The desire to have broadband information services available at residential customer premises has promoted intense interest in the use of optical fiber media. Fiber-to-the-home, in which optical fiber transport is used over the entire path, is appealing because of the large information capacity of optical fiber. Various techniques for communicating over optical fiber include time division multiplexing (TDM) techniques, wavelength division multiplexing (WDM) techniques, sub-carrier multiplexing (SCM) techniques, and spatial division multiplexing (SCM) techniques.
Passive Optical Networks (PONs) are used to provide for communication of two-way high-bandwidth data between a system head end and various end nodes. In PONs, there may be no intervening active components between the system head end or central office and a customer's premises. In other words, PONs generally require no active components for directing optical signals between the system head end and the remotely located end nodes at the customer's premises. PONs therefore, require no power or electronic processing in the field to direct optically encoded information to its destination. A conventional PON generally includes a fiber-optic star or tree coupling device which connects a plurality of optical paths extending from the system head end to the remotely located end nodes. Downstream optical signals are transmitted from the system head end over an optical distribution fiber to an outside plant node where the signal is passively split and distributed to the remotely located r end nodes. The end nodes may transmit optically encoded signals upstream to the outside plant node to form a multiplexed signal on the distribution fiber for distribution to the system head end.
For downstream transmission from a system head end to remotely located end nodes, PONs may implement time division multiplex (TDM) techniques, wavelength division multiplex (WDM) techniques, or other techniques for partitioning data destined for individual end nodes.
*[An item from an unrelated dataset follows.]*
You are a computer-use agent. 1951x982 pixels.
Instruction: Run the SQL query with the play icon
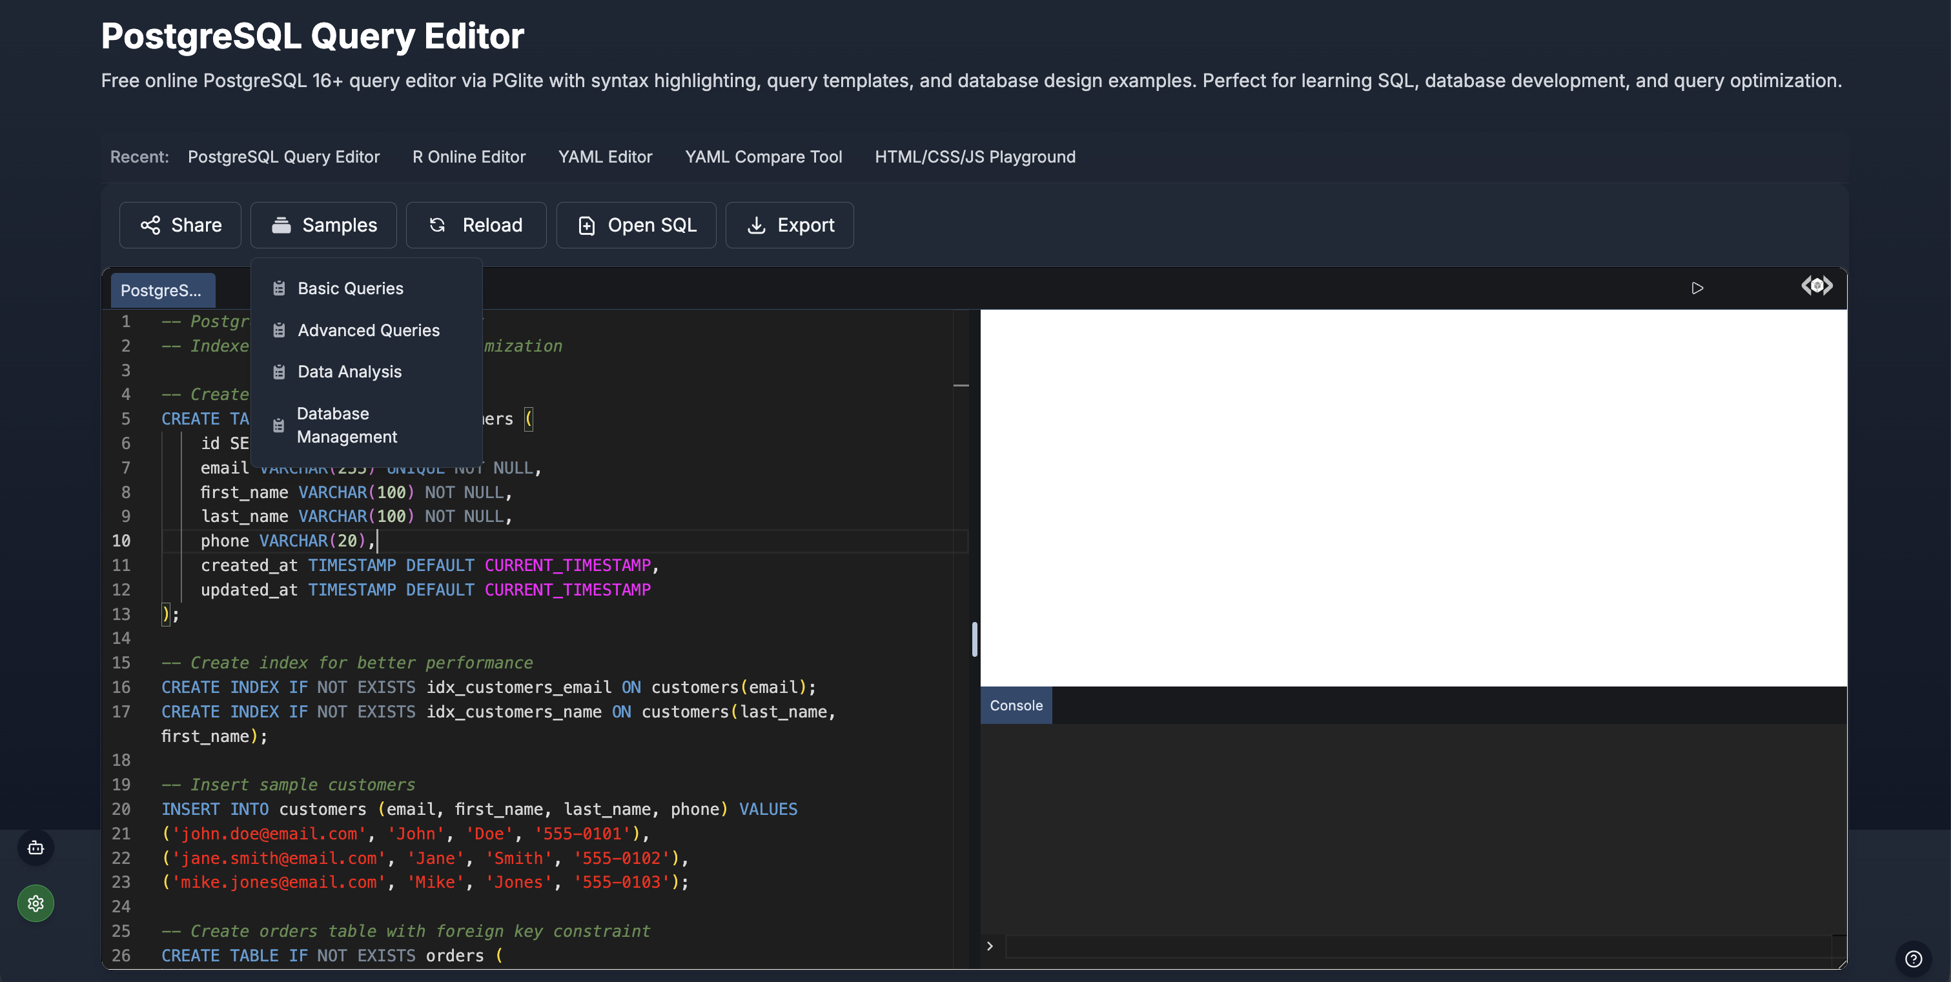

For upstream transmissions, where many end nodes may access the fiber media, the multiple access may be achieved by, for example, time division multiple access (TDMA), wavelength division multiple access (WDMA), or code division multiple access (CDMA), or combination thereof.
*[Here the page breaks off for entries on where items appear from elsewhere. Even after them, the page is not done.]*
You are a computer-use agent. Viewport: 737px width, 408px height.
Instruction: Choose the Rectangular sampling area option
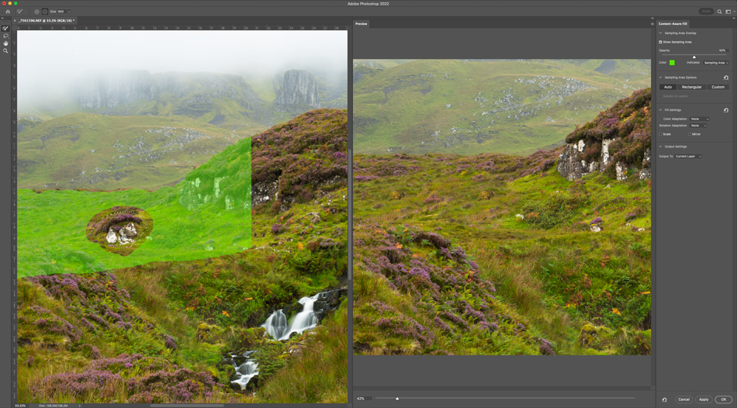point(691,87)
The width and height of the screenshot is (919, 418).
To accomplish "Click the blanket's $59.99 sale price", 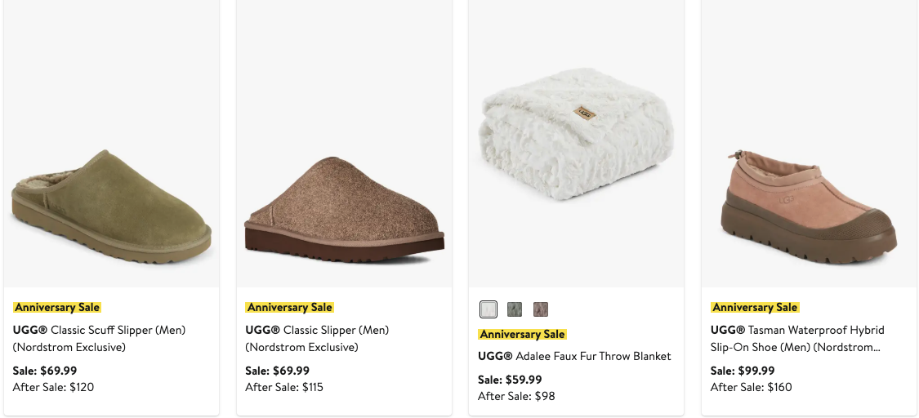I will (510, 380).
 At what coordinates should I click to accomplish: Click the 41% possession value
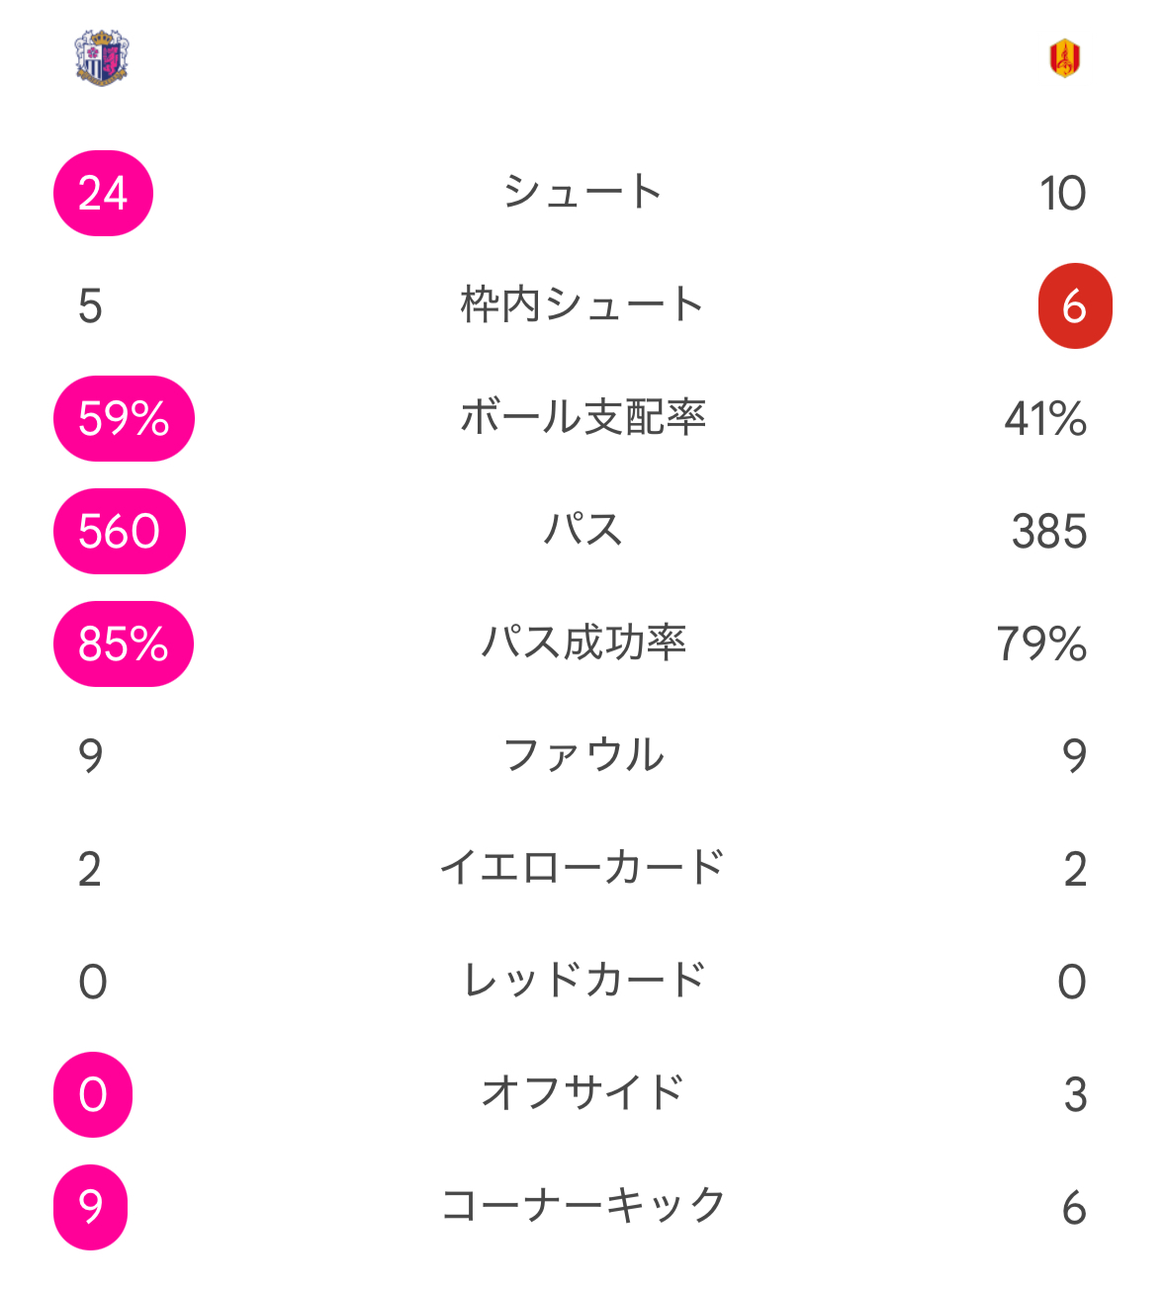pos(1045,419)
One of the most basic schemes utilizes TDM for downstream data transmissions and TDMA for upstream data transmissions and is often referred to as a power-splitting TDMA PON. Downstream data is a “broadcast and select” time-division multiplexed (TDM) stream of data frames. Each end node receives a broadcast copy of the downstream TDM data and selects its own specific data based on an address within the TDM stream. This TDM stream may occupy a single wavelength. For upstream data transmissions, end nodes achieve multiple access by synchronizing their upstream transmissions so that they occur in a pre-assigned interval. This synchronization reduces or eliminates overlap of upstream data transmissions from the splitter/combiner device after multiple data streams from end nodes are combined. The upstream may be transmitted on a single wavelength and generally is a distinct wavelength from the downstream.
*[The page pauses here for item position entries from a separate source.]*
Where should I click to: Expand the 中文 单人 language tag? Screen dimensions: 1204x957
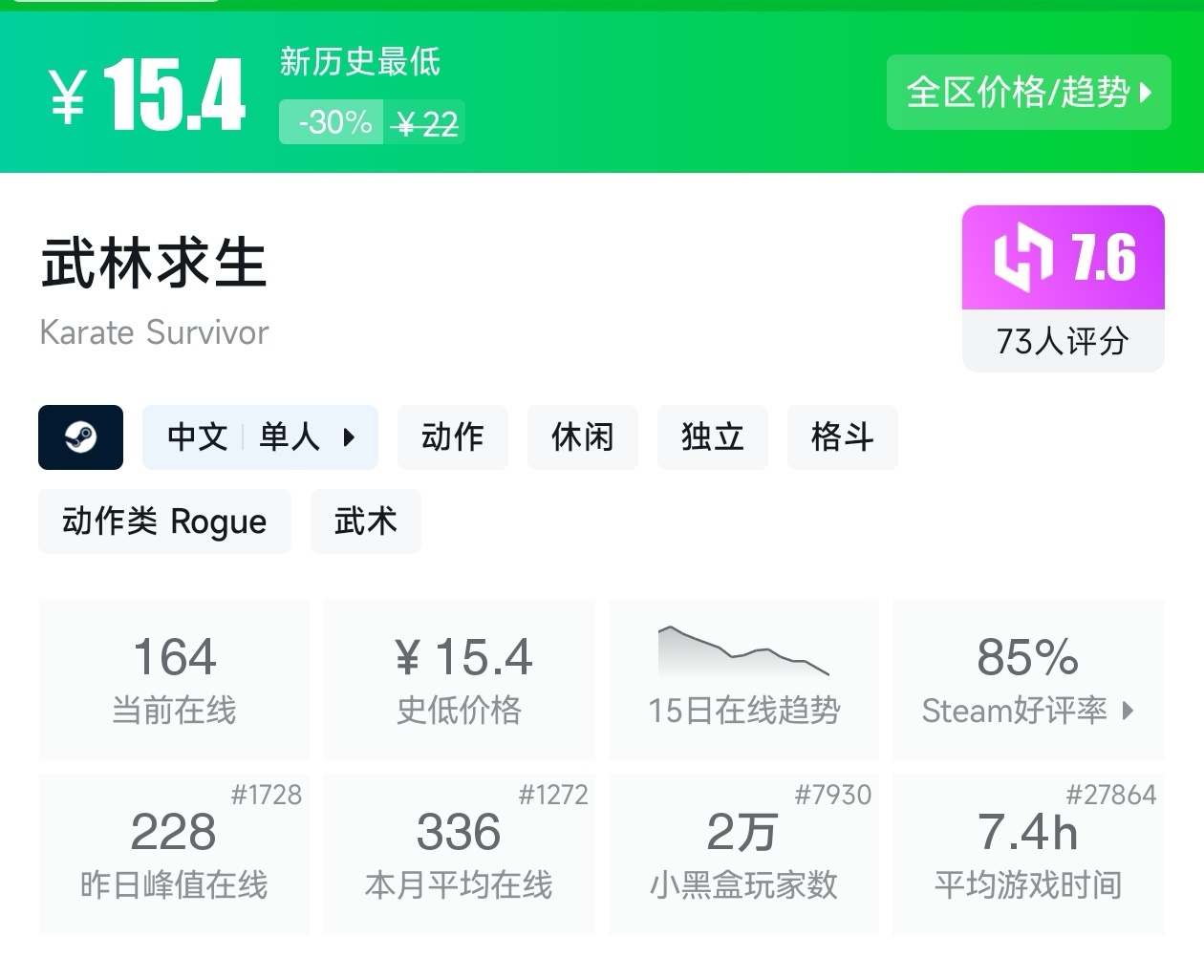[x=260, y=437]
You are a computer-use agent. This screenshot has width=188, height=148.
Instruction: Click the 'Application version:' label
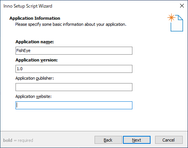[x=37, y=60]
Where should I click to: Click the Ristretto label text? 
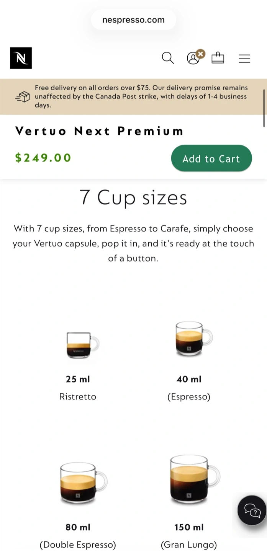tap(78, 397)
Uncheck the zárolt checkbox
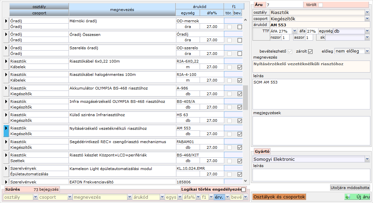Image resolution: width=373 pixels, height=203 pixels. point(310,51)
Given the wide variety of potential broadband communication services to be supported over a shared communication network, it is desirable to provide an efficient digital data transmission protocol for the upstream communication paths. Such a data transmission protocol should most fully utilize the available upstream channel bandwidth. Although the art of transmitting downstream data from a system head end to remotely located end nodes is well developed, there remain some problems with the transmission of the upstream data. For example, upstream data communication may implement a time division multiple access (TDMA) technique that includes synchronized multi-step request/grant negotiations between the system head end and the ONUs at the remotely located end nodes in order to prevent upstream packet collisions and pack the upstream transmissions closely together. This level of complexity is undesirable and inefficient and consumes significant network resources.
A less complex upstream data transmission technique employs a “dumb” master/slave protocol with fixed time slot assignments for end nodes to transmit upstream data. The time slots may have fixed sizes or may have cyclically varied fixed sizes. This technique is highly inefficient because the system head end commands all end nodes to halt upstream transmissions and specifies a single end node for transmission. The end node is permitted to transmit after sufficient delay from receiving the halt command since the prior transmitting end node may still have a frame of upstream data in transit that it may collide with. However, when there is no explicit size reservation per upstream data transmission, the allocated time slots must be large enough to accommodate at least one maximum length data frame even when an end node only needs to transmit a minimum length frame or no frame at all since time slots are allocated without regard for need.
Thus, there is a general need for a less complex and efficient way of transmitting upstream data in a PON. There is also a need for a method and system that efficiently transmits upstream data in a PON. There is also a need for a method and system for coordinating transmission of upstream data between remotely located end nodes and a system head end in a PON. There is also a need for a method and apparatus that eliminates the transit delay wait periods that result from long distribution fibers when coordinating transmission of upstream data in a PON. There is also need for a method and apparatus that allow variable length upstream data frames to be sent by each end node without explicit size reservation message exchange by the system head end. There is also a general need for a method and end point-directed multiple access PON with centralized scheduling.
The description set out herein illustrates the various embodiments of the invention and such description is not intended to be construed as limiting in any manner.